Sparse and Regularized Discriminant Analysis

A collection of sparse and regularized discriminant analysis methods intended for small-sample, high-dimensional data sets. The package features the High-Dimensional Regularized Discriminant Analysis classifier.


The R package sparsediscrim provides a collection of sparse and regularized discriminant analysis classifiers that are especially useful for when applied to small-sample, high-dimensional data sets.

You can install the stable version on CRAN:

install.packages('sparsediscrim', dependencies = TRUE)

If you prefer to download the latest version, instead type:

library(devtools)
install_github('ramhiser/sparsediscrim')

The sparsediscrim package features the following classifier (the R function is included within parentheses):

  • High-Dimensional Regularized Discriminant Analysis (hdrda) from Ramey et al. (2015)

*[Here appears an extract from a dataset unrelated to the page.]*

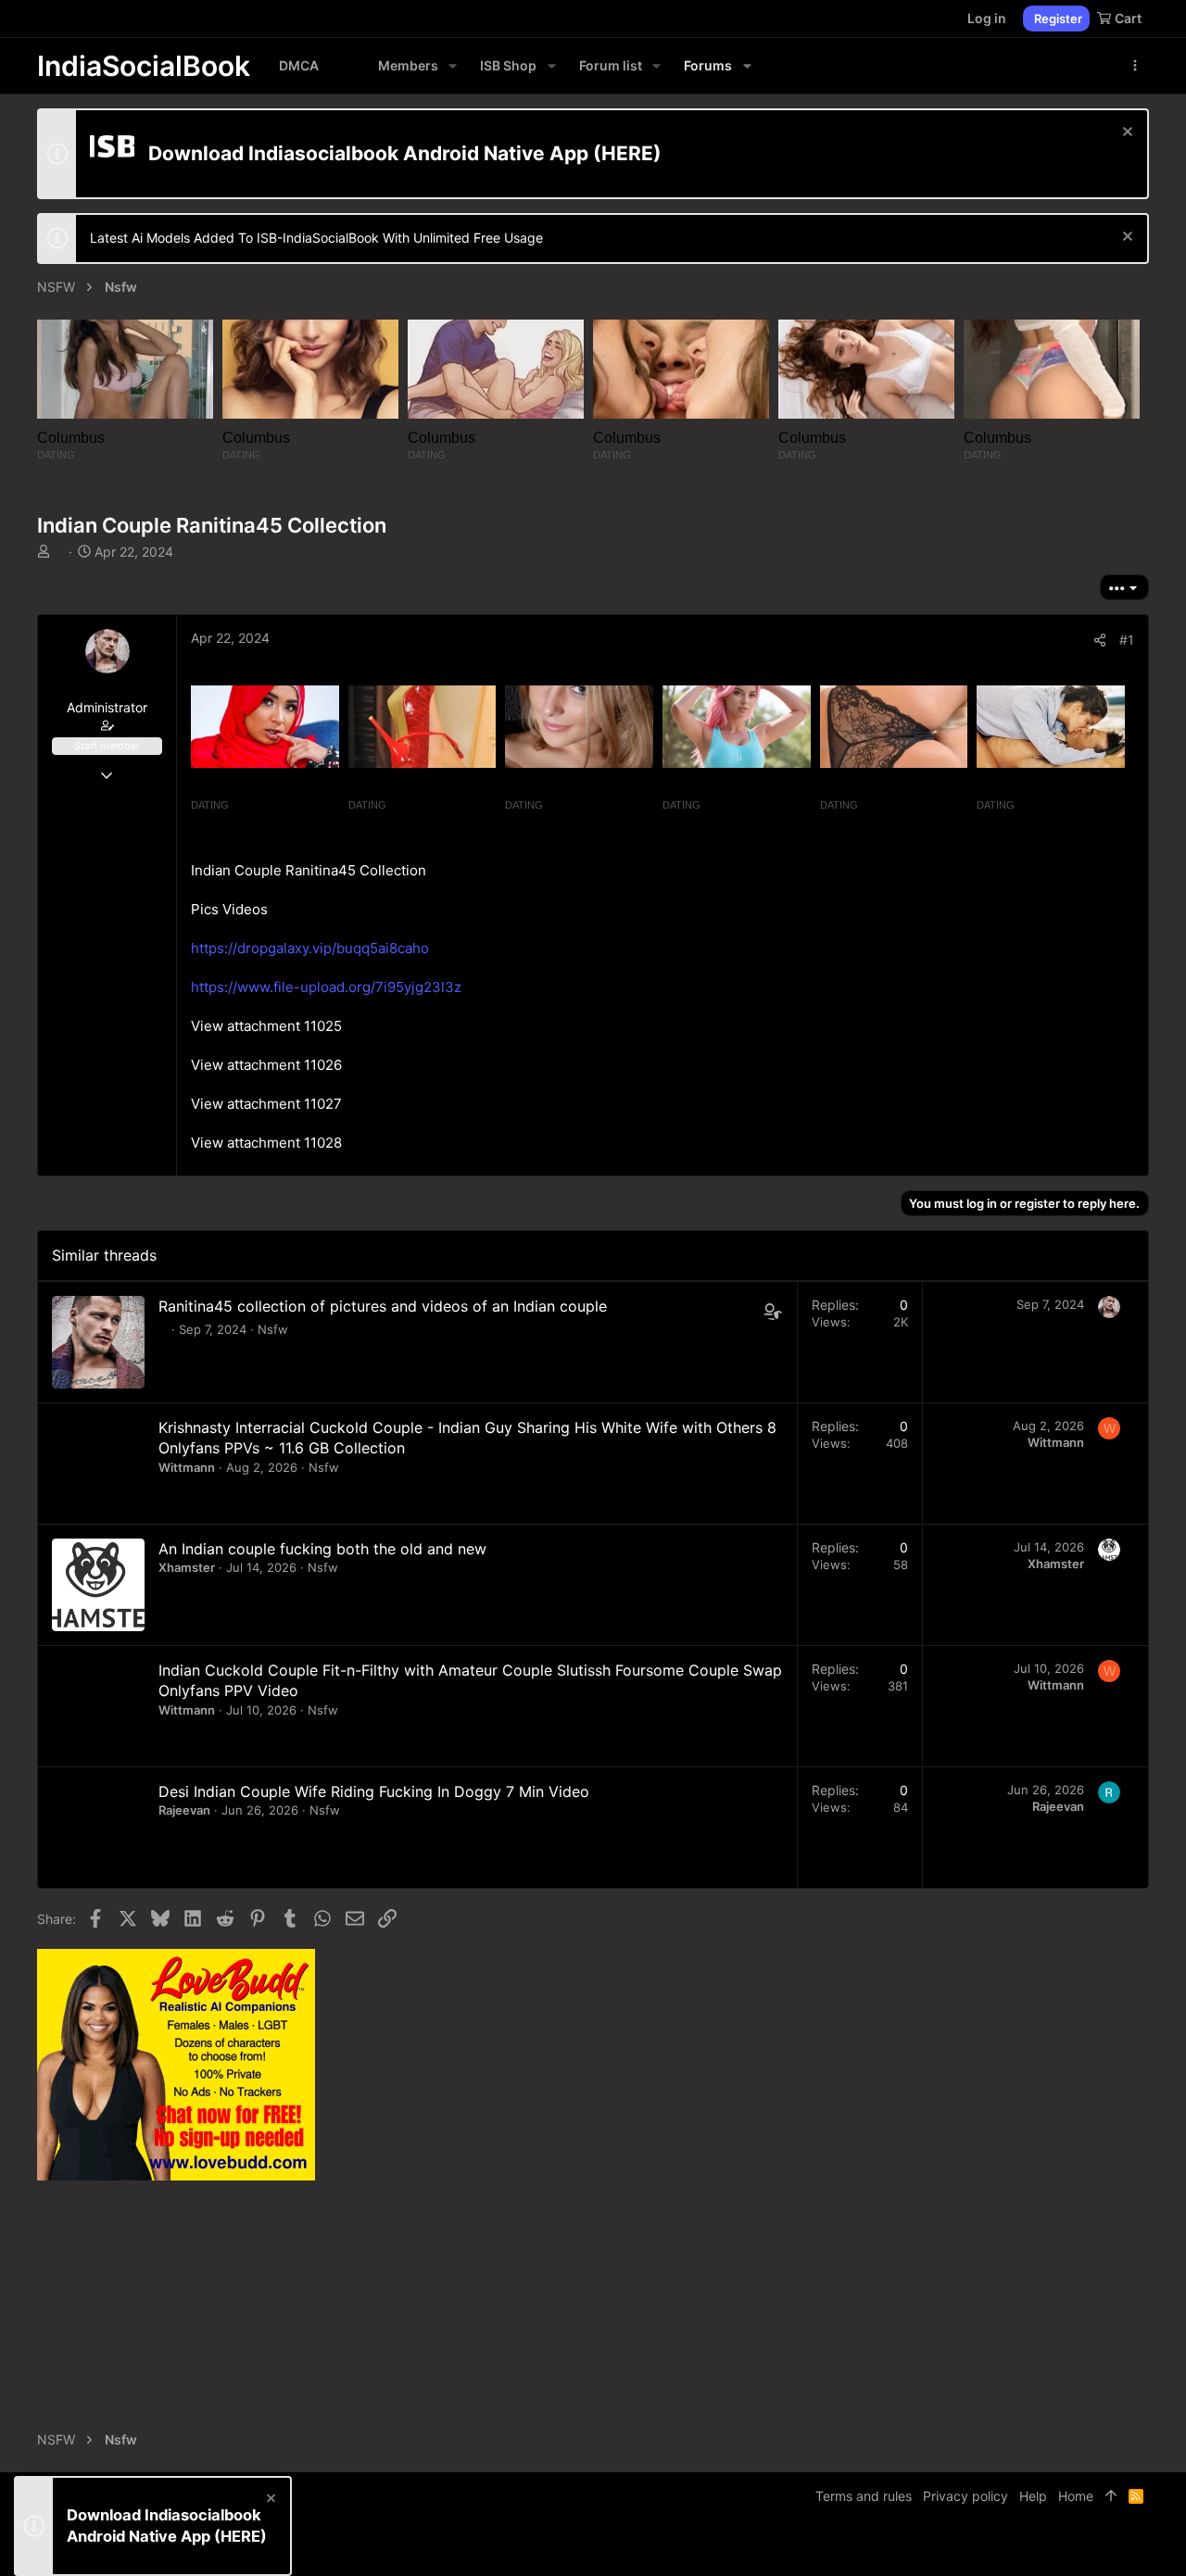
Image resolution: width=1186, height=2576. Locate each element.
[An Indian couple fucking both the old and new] (98, 1585)
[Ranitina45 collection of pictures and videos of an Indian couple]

The sparsediscrim package also includes a variety of additional classifiers intended for small-sample, high-dimensional data sets. These include:

ClassifierAuthorR Function
Diagonal Linear Discriminant AnalysisDudoit et al. (2002)dlda
Diagonal Quadratic Discriminant AnalysisDudoit et al. (2002)dqda
Shrinkage-based Diagonal Linear Discriminant AnalysisPang et al. (2009)sdlda
Shrinkage-based Diagonal Quadratic Discriminant AnalysisPang et al. (2009)sdqda
Shrinkage-mean-based Diagonal Linear Discriminant AnalysisTong et al. (2012)smdlda
Shrinkage-mean-based Diagonal Quadratic Discriminant AnalysisTong et al. (2012)smdqda
Minimum Distance Empirical Bayesian Estimator (MDEB)Srivistava and Kubokawa (2007)mdeb
Minimum Distance Rule using Modified Empirical Bayes (MDMEB)Srivistava and Kubokawa (2007)mdmeb
Minimum Distance Rule using Moore-Penrose Inverse (MDMP)Srivistava and Kubokawa (2007)mdmp

We also include modifications to Linear Discriminant Analysis (LDA) with regularized covariance-matrix estimators:

  • Moore-Penrose Pseudo-Inverse (lda_pseudo)
  • Schafer-Strimmer estimator (lda_schafer)
  • Thomaz-Kitani-Gillies estimator (lda_thomaz)

News

UPDATES

  • Fixed an issue with the HDRDA classifier's predict function. The posterior probabilities did not sum to 1 because they were unnormalized. #34

  • Fixed another issue with the HDRDA classifier's predict function, where the class names were incorrect when predicting a single observation. #34

  • Improved docs throughout the package to pass R CMD CHECK. #35

UPDATES

  • The predict function now returns posterior-probability estimates for each classifier.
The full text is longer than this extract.